Editorial
Copyright ©The Author(s) 2024.
World J Diabetes. Oct 15, 2024; 15(10): 2015-2021
Published online Oct 15, 2024. doi: 10.4239/wjd.v15.i10.2015
Figure 1
Figure 1 Complexity of mitochondrial functioning. Conventionally, mitochondria are recognized as central to oxidative metabolism for ATP production via the electron transport chain, regulated by mitochondrial energy levels and kinase/phosphatase systems. However, mitochondria also play roles in maintaining ionic homeostasis and various physiological functions. The physiological production of mitochondrial reactive oxygen species (ROS) modulates cell signaling and gene expression, while excessive ROS production can lead to detrimental processes such as inflammation and fibrosis.
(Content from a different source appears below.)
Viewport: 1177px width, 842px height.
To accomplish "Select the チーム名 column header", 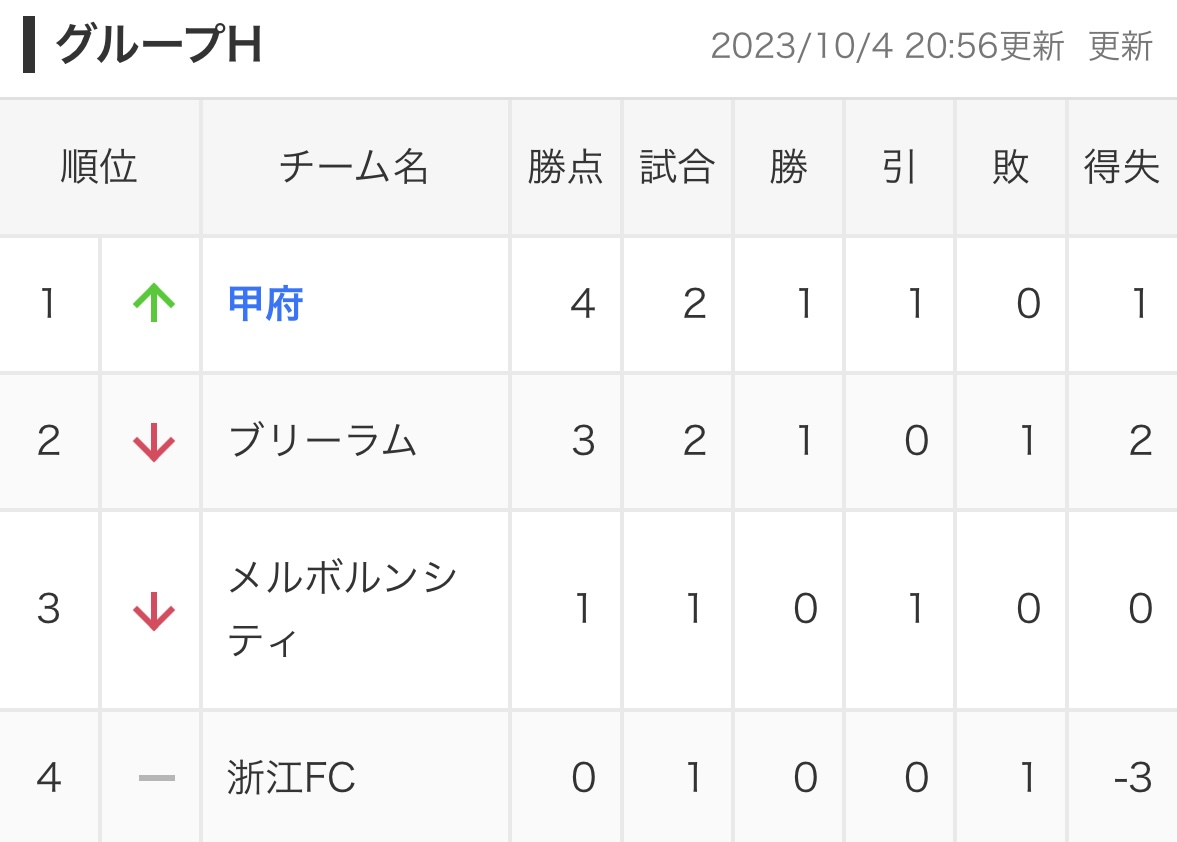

Uncontrolled opening of the mitochondrial permeability transition pore releases cytochrome c and mitochondrial DNA, promoting apoptosis and inflammation, respectively. These events are mitigated through processes like cell fission and mitophagy to prevent the transmission of mitochondrial DNA mutations to healthy mitochondria. Conversely, mitochondrial fusion into networks enhances mitochondrial function and reduces ROS production. ROS: Reactive oxygen species; Cyt C: Cytochrome c; UCPs: Uncoupling proteins.